Goal of the exercise: Copy the lines below verbatim, beginning with the line that includes "This screenshot has" and continuing to the end; leave out everything before it.

Given information:
------------------------------

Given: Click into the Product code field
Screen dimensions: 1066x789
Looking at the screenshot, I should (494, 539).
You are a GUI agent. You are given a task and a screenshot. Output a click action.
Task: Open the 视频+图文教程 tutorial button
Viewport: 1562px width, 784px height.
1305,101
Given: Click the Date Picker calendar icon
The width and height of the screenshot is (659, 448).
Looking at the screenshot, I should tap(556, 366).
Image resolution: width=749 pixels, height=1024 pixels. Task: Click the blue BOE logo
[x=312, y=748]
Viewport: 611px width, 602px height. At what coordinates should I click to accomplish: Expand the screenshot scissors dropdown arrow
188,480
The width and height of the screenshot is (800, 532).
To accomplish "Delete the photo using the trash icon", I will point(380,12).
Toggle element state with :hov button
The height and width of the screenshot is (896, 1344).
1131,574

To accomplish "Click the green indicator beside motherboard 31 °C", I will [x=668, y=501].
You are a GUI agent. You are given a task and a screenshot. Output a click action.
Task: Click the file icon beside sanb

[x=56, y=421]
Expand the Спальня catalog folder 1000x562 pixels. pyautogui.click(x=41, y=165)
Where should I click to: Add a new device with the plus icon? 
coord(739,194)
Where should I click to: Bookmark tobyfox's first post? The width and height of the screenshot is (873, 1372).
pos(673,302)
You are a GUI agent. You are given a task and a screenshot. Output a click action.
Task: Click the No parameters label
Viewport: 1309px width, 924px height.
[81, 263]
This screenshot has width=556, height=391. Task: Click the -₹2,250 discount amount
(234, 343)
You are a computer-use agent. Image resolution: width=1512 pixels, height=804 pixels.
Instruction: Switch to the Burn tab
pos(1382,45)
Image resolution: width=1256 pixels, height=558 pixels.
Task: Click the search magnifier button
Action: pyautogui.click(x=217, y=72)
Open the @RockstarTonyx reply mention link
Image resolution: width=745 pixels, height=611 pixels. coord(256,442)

------------------------------

Exercise response:
This screenshot has width=556, height=391. Task: Click the -₹2,250 discount amount
(234, 343)
You are a computer-use agent. Image resolution: width=1512 pixels, height=804 pixels.
Instruction: Switch to the Burn tab
pos(1382,45)
Image resolution: width=1256 pixels, height=558 pixels.
Task: Click the search magnifier button
Action: pyautogui.click(x=217, y=72)
Open the @RockstarTonyx reply mention link
Image resolution: width=745 pixels, height=611 pixels. coord(256,442)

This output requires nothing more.